Data records:
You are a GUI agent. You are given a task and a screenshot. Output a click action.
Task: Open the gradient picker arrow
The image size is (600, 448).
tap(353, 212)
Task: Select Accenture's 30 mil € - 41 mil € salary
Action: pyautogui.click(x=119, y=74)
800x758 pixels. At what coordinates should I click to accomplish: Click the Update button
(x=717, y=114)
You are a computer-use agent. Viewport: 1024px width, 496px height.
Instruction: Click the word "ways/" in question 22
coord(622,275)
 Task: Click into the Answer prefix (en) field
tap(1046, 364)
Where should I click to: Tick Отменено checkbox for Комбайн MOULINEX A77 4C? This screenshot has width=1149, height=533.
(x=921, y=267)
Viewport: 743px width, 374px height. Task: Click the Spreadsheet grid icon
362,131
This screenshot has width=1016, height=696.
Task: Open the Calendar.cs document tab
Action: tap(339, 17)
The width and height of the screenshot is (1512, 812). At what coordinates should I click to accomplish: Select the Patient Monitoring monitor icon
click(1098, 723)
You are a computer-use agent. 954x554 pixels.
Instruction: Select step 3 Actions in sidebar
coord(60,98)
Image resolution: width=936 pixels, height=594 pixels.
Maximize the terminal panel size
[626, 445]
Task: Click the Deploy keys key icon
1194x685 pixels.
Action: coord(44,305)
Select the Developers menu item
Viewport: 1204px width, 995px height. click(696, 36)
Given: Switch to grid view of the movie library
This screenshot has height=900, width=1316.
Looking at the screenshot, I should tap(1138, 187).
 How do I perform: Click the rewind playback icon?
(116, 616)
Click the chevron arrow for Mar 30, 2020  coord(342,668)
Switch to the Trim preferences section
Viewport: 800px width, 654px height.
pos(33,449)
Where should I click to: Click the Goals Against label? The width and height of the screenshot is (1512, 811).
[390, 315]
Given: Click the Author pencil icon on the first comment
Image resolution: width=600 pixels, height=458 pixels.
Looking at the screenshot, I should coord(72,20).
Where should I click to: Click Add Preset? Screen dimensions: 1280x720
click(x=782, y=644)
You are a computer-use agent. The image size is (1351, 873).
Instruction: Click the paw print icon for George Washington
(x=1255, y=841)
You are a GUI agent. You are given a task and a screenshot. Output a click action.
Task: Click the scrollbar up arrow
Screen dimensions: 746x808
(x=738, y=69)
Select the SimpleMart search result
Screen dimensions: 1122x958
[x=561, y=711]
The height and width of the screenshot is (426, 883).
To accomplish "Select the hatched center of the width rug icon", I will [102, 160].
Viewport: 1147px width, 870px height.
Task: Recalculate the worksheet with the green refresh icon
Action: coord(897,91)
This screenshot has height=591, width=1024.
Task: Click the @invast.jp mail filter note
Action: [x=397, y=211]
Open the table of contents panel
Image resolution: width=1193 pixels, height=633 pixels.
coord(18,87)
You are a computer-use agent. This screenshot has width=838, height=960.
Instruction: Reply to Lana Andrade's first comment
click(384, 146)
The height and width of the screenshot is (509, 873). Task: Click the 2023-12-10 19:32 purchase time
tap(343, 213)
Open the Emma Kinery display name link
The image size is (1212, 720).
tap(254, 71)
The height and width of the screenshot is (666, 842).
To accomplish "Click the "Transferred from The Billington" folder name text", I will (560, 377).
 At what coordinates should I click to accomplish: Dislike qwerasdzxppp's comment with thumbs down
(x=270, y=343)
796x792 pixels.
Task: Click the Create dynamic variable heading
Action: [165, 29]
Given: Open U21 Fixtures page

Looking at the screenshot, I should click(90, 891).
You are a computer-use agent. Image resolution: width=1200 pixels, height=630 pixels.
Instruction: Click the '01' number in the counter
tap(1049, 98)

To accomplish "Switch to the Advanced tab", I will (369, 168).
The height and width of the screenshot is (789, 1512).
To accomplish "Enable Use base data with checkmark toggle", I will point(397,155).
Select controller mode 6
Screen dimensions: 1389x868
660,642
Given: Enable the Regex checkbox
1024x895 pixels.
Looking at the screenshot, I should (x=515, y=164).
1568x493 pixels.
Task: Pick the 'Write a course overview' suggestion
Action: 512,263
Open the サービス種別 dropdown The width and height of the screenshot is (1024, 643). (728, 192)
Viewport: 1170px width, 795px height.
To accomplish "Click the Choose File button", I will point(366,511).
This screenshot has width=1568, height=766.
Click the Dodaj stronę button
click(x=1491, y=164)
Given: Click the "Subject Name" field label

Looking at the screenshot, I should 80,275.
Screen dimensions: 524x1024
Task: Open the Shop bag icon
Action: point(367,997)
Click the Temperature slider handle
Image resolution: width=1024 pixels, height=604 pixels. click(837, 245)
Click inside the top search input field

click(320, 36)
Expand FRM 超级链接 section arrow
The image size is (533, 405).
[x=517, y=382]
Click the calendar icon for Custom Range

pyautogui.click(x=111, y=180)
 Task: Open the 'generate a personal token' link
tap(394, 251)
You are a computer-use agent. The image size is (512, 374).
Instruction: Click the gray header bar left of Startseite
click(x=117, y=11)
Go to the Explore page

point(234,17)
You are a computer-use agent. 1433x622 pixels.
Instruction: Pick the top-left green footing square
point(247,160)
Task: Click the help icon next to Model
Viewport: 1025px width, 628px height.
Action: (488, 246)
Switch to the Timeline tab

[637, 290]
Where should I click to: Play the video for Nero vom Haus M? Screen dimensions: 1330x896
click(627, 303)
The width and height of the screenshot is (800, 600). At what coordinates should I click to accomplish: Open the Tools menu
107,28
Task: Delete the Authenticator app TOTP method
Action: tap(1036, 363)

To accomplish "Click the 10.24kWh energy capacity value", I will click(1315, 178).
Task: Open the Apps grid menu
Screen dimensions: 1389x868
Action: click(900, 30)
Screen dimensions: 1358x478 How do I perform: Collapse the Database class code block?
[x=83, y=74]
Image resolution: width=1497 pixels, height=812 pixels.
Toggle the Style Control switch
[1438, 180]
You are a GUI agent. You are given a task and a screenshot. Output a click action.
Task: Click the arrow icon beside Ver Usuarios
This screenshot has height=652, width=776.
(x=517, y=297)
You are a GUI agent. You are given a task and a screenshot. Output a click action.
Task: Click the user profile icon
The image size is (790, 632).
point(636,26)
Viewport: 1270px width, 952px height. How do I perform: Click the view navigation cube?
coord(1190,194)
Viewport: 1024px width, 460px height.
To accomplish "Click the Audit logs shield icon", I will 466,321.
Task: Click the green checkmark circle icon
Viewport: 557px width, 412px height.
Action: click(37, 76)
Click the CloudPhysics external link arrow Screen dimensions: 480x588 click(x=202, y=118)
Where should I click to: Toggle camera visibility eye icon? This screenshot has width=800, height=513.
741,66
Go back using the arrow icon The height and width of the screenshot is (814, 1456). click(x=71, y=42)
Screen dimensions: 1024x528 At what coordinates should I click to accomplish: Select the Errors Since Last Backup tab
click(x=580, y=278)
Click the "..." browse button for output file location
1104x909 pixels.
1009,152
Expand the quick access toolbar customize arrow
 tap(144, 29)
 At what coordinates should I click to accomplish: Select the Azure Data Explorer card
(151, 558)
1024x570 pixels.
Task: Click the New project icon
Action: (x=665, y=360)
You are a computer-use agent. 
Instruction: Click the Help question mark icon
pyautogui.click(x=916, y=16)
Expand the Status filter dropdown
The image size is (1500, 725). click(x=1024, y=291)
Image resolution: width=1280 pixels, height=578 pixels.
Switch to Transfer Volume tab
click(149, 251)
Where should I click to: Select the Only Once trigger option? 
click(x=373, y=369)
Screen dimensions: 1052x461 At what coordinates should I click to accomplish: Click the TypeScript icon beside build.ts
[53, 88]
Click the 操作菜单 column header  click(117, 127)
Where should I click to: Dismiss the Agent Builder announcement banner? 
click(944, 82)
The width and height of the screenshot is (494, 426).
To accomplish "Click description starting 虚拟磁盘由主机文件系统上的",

What you are asked to do: Exact duplication is required for the lines above, from the line that contains "Where should I click to: Click Add" to the line that contains "You are a computer-use agent. This", inclusive; omit all others.

Reply:
Where should I click to: Click Add Preset? Screen dimensions: 1280x720
click(x=782, y=644)
You are a computer-use agent. The image size is (1351, 873).
Instruction: Click the paw print icon for George Washington
(x=1255, y=841)
You are a GUI agent. You are given a task and a screenshot. Output a click action.
Task: Click the scrollbar up arrow
Screen dimensions: 746x808
(x=738, y=69)
Select the SimpleMart search result
Screen dimensions: 1122x958
[x=561, y=711]
The height and width of the screenshot is (426, 883).
To accomplish "Select the hatched center of the width rug icon", I will [102, 160].
Viewport: 1147px width, 870px height.
Task: Recalculate the worksheet with the green refresh icon
Action: coord(897,91)
This screenshot has height=591, width=1024.
Task: Click the @invast.jp mail filter note
Action: [x=397, y=211]
Open the table of contents panel
Image resolution: width=1193 pixels, height=633 pixels.
coord(18,87)
You are a computer-use agent. This screenshot has width=838, height=960.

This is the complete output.